__Work required__:
What lines in the material hold the string "agent"? Copy out each of them.

__Materials provided__:

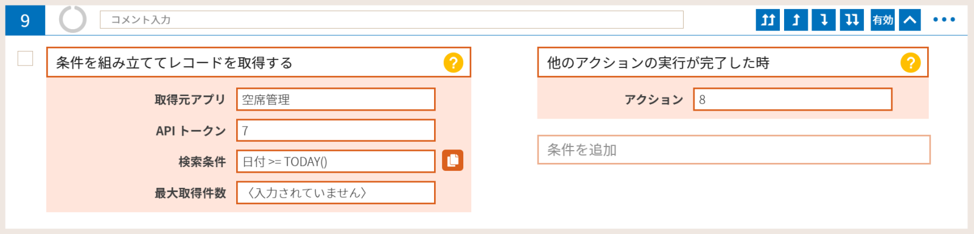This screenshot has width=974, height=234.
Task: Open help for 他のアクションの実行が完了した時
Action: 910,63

--

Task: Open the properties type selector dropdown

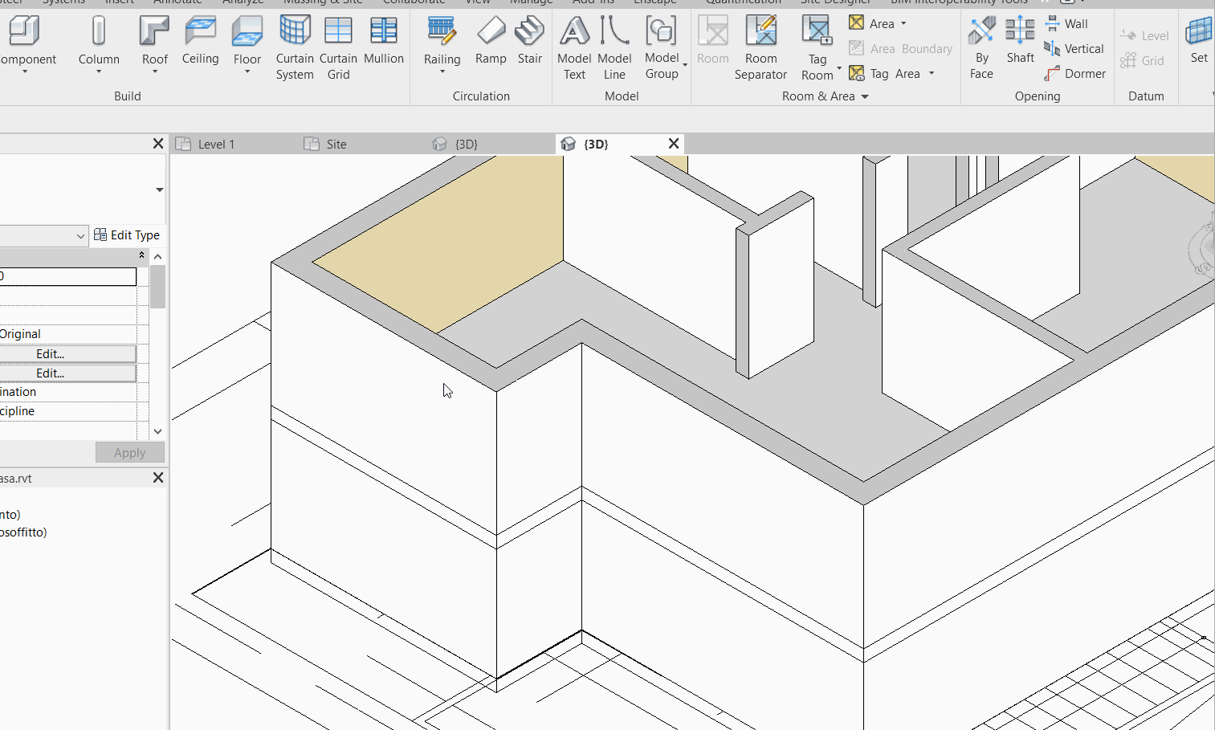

---

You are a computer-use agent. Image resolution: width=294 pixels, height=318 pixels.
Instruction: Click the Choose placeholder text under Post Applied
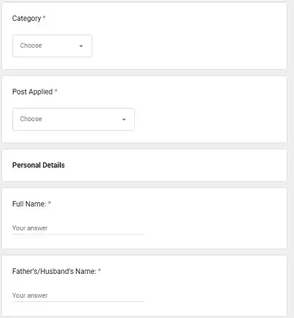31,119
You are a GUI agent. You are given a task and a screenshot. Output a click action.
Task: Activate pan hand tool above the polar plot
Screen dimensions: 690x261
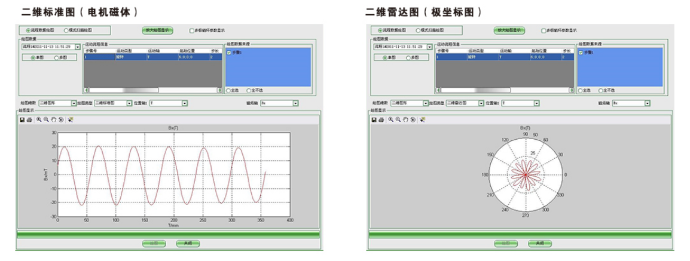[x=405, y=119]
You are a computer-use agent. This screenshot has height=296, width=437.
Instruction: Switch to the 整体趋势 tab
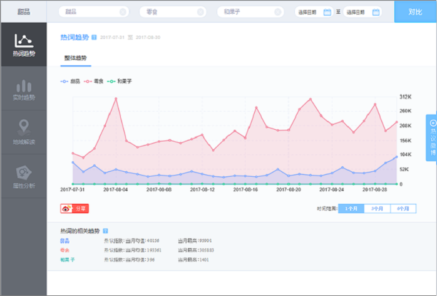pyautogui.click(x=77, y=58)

__Output of the task__:
You are a computer-use agent. Image resolution: width=294 pixels, height=318 pixels.
You are a GUI agent. You are given a task and a screenshot. Output a click action.
You are a computer-use agent. This screenshot has height=296, width=437.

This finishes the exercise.